Título: Gasto salarial na Justiça sobe mais de 100% acima da inflação em 10 anos
Autor: Lu Aiko Otta, , Sérgio Gobetti
Fonte: O Estado de São Paulo, 04/06/2006, Nacional, p. A4

No Ministério Público salto foi de 120%; no Congresso, despesa cresceu 63%, e no Executivo, apenas 2%

Levantamento feito pelo Estado com base em dados do Sistema Integrado de Administração Financeira (Siafi) mostra que, na última década, houve uma farra salarial na Justiça e no Ministério Público. O gasto com salários nos tribunais federais aumentou 103% acima da inflação, enquanto no Ministério Público o salto chega a 120%. As despesas com pessoal do Legislativo também tiveram um bom impulso e cresceram 63% em termos reais. Em comparação, a folha do Executivo cresceu apenas 2%.
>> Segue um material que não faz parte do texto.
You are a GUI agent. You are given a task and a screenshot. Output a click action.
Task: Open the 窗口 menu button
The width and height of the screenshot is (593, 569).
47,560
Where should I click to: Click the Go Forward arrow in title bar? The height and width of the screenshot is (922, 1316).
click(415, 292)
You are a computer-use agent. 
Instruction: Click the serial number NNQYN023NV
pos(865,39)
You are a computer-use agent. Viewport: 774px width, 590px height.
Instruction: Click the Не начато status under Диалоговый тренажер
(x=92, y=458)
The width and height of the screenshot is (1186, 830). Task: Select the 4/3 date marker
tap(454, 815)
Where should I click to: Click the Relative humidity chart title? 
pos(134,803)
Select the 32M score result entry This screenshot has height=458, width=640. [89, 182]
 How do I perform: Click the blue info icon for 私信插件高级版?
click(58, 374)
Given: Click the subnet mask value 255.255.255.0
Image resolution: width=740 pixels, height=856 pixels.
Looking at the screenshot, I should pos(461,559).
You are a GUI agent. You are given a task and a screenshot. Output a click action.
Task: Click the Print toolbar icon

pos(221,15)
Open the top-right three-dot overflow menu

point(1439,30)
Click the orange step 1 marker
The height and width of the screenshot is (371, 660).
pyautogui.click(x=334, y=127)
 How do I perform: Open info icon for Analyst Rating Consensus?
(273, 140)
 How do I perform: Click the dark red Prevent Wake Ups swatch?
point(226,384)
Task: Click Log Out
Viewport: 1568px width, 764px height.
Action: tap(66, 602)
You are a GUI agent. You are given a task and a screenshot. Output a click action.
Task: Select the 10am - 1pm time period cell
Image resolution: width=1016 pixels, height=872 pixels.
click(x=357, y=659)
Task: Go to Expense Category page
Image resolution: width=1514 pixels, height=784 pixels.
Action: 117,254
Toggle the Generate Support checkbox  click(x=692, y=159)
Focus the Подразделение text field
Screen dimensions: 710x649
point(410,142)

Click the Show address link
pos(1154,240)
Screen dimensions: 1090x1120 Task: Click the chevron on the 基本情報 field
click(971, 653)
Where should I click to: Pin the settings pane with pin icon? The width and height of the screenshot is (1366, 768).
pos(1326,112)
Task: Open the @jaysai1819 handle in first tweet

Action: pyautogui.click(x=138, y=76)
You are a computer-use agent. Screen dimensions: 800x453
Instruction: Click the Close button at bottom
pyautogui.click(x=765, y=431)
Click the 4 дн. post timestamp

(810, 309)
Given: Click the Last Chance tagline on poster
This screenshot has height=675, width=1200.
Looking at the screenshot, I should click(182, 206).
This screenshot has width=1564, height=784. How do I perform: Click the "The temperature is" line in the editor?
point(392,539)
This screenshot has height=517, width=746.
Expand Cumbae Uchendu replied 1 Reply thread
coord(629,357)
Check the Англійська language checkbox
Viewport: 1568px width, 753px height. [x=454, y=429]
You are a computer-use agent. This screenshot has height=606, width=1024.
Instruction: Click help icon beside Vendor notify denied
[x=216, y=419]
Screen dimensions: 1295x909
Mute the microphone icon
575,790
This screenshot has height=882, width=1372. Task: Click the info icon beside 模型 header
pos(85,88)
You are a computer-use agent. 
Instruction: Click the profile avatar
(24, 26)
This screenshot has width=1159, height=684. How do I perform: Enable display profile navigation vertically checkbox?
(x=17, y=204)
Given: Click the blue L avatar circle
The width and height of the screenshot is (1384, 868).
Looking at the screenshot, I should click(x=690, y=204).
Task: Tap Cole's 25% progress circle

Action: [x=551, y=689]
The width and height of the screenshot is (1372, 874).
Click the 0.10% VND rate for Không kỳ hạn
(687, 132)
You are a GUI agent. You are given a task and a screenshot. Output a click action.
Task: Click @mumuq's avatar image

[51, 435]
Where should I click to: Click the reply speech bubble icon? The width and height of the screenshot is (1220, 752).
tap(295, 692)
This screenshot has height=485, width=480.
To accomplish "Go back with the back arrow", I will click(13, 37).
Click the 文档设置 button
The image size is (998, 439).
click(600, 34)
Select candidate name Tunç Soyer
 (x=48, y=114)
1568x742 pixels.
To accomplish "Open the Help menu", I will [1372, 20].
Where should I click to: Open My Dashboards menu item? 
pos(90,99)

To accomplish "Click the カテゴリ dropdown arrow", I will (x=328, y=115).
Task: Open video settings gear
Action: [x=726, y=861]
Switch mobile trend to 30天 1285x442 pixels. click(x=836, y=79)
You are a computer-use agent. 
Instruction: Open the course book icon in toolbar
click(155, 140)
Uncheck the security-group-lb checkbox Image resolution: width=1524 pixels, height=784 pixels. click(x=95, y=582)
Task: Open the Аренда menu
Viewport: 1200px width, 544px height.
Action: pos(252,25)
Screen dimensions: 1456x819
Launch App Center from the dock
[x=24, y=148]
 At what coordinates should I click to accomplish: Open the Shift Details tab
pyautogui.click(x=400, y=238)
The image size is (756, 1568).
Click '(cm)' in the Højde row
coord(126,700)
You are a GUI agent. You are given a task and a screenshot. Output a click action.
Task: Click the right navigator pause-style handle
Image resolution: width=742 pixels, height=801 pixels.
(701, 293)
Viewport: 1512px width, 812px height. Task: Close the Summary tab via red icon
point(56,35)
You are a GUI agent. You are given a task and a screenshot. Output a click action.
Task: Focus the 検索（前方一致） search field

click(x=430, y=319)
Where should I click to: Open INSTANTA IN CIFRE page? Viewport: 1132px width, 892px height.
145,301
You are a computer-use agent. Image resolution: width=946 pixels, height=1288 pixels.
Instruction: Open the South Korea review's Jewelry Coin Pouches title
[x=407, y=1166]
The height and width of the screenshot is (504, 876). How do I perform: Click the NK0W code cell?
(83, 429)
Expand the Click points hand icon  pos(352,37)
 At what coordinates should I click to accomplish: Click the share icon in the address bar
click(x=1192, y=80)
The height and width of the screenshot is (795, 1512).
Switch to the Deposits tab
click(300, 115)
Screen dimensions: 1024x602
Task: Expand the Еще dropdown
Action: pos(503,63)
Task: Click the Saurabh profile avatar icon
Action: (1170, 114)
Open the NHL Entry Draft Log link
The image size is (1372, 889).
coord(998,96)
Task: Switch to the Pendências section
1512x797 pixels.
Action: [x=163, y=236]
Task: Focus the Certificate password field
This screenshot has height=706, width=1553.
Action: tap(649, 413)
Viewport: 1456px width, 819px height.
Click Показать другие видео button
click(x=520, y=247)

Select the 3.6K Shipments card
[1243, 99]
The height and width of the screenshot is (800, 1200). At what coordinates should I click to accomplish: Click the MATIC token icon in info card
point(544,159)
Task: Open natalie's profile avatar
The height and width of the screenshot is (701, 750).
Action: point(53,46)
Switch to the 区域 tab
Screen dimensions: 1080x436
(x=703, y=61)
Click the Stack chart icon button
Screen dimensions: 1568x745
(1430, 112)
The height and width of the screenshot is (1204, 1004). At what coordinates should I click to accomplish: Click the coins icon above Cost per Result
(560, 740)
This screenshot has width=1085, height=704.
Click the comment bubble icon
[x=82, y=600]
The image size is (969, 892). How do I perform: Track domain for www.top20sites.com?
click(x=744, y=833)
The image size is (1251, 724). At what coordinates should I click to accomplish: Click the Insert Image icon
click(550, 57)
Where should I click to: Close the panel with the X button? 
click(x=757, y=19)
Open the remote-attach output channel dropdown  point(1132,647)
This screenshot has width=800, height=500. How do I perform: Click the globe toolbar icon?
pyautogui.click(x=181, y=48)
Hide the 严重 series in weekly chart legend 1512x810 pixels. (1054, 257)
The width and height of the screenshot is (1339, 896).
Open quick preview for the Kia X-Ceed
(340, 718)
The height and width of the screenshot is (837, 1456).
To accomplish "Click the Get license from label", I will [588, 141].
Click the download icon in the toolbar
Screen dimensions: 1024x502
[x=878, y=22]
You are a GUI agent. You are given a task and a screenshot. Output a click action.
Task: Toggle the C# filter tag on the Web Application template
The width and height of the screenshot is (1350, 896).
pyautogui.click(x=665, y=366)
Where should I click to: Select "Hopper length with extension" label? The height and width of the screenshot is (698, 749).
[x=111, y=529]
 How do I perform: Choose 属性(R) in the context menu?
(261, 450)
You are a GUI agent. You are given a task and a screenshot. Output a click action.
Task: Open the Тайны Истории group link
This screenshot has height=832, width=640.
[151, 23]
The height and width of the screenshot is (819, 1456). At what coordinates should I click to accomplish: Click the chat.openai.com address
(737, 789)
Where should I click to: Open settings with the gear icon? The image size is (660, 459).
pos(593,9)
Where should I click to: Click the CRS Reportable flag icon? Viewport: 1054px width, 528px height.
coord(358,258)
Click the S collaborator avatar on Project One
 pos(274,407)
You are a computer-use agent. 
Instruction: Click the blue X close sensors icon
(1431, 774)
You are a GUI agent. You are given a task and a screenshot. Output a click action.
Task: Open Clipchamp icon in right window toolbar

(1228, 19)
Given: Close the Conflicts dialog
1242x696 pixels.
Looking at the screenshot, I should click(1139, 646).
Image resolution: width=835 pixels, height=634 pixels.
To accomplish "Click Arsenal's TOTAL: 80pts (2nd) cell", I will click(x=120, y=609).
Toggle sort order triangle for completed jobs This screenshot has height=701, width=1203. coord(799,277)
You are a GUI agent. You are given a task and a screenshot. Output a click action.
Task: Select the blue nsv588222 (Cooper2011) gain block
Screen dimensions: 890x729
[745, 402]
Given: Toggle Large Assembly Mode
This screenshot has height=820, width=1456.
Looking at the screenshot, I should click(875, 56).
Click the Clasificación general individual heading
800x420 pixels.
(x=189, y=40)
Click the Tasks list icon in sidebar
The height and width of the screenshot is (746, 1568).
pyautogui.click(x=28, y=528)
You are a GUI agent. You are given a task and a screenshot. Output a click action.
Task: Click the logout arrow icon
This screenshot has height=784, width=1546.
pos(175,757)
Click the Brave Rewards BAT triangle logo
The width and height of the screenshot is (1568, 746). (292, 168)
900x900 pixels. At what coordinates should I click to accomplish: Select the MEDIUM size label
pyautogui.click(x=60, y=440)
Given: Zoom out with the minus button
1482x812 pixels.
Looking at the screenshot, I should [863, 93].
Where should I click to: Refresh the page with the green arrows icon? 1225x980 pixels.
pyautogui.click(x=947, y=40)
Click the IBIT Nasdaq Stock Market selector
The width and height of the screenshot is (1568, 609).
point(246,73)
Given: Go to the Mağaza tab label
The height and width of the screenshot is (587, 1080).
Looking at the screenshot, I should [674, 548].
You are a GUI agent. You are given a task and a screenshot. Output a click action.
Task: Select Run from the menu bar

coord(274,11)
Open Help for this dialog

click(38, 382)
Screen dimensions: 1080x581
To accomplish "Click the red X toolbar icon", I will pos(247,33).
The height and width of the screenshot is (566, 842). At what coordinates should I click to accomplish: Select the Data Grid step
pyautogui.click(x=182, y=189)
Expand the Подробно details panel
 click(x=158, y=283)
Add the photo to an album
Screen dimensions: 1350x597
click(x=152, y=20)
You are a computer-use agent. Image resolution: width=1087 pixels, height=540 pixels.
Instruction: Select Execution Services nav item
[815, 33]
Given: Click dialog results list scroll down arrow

Parte desse aumento se explica pela expansão do número de servidores. Enquanto o Executivo passou na última década por um enxugamento de seu quadro de pessoal, a Justiça está empregando 22.489 pessoas a mais, o Senado e a Câmara, outras 6.375, e o Ministério Público, 2.841. Além disso, esses poderes têm independência para aumentar seus salários, pois os limites a eles impostos pela Lei de Responsabilidade Fiscal são bastante generosos.

"Esse é um problema que vem desde a Constituição de 1988", diz o economista e consultor Raul Velloso. "Judiciário, Legislativo e Ministério Público ganharam autonomia financeira, o que quer dizer que eles podem contratar e dar aumento como quiserem." Ao Executivo, resta pagar a fatura. A margem para contestação é pequena, pois traz o risco de uma crise entre Poderes.

SEM MARGEM

Pressionado pelo crescimento nos gastos dos Poderes autônomos e pela necessidade de economizar recursos para o pagamento da dívida pública, o governo teve pouca margem para ampliar seus próprios salários. Pelos cálculos de Velloso, em 1995 os salários do Judiciário, do Legislativo e do Ministério Público eram 11,9% de toda a folha federal. Em 2005, tinham avançado para 20,1%.

Os números do Siafi mostram que, durante o governo FHC, as despesas de pessoal do Judiciário chegaram a crescer 90% acima da inflação, enquanto as do Legislativo se expandiram 36%, e as do Executivo, 6%. Já na gestão do presidente Lula, é o Congresso que obteve o maior ganho real (20%), principalmente no Senado, onde as despesas cresceram 46% em três anos.

Preocupado com essa escalada, Lula convidou os presidentes do Senado, Renan Calheiros (PMDB-AL), da Câmara, Aldo Rebelo (PC do B-SP), e do Supremo Tribunal Federal (STF), Ellen Gracie Northfleet, para uma reunião na última terça-feira. Ele propôs um plano para reduzir as diferenças de salário entre funcionários que exercem funções semelhantes, mas trabalham em Poderes diferentes.

O presidente da República tem um salário de R$ 8.885,33, enquanto os chefes do Judiciário ganham quase o triplo: R$ 24.500. Um juiz ou procurador recém-concursado ganha R$ 19.955,40. E a partir de janeiro deverá ganhar R$ 20.953,17, com o reajuste aprovado na quinta-feira pelo STF.

Já um professor universitário, que estuda quatro anos para adquirir um título de doutor (dispensado dos juízes), começa a carreira ganhando R$ 3.363,66. Isso se tiver dedicação exclusiva à universidade. No fim da carreira, com todas as promoções, esse professor passa a ganhar R$ 7.247,75.

PRESSÕES

Por essas discrepâncias, há uma enorme pressão no Executivo por aumento de salário. A mobilização nos bastidores para aumentar os salários antes de 1º de julho, prazo imposto pela Lei Eleitoral, é tão grande que o ministro do Planejamento, Paulo Bernardo, chegou a se queixar de estar sendo "sitiado" pela demanda de reajuste. Ele dispõe de R$ 5,1 bilhões para contentar 1,2 milhão de funcionários do Executivo. É muito dinheiro, mas o plano de reestruturação de carreiras do Judiciário, que tramita no Senado, custará praticamente a mesma coisa - R$ 5,2 bilhões. Detalhe: ele beneficia pouco mais de 109 mil funcionários.

Questionado na sexta-feira sobre os números da expansão dos gastos com pessoal, o presidente em exercício do Supremo, ministro Gilmar Mendes, não quis fazer comentários. Técnicos da área lembraram, porém, que o aumento na folha salarial foi provocado pelo grande número de contratações ocorrido a partir da reestruturação do sistema judiciário determinado pela Constituição de 1988. Eles alegam, ainda, que suas propostas de reajuste passam pela aprovação do Congresso.

O procurador-geral da República em exercício, Roberto Gurgel, informou por sua assessoria que os reajustes do Ministério Público se equiparam aos do Poder Judiciário. As diferenças na expansão das despesas de pessoal se devem, provavelmente, ao maior crescimento no número de servidores e a passivos judiciais.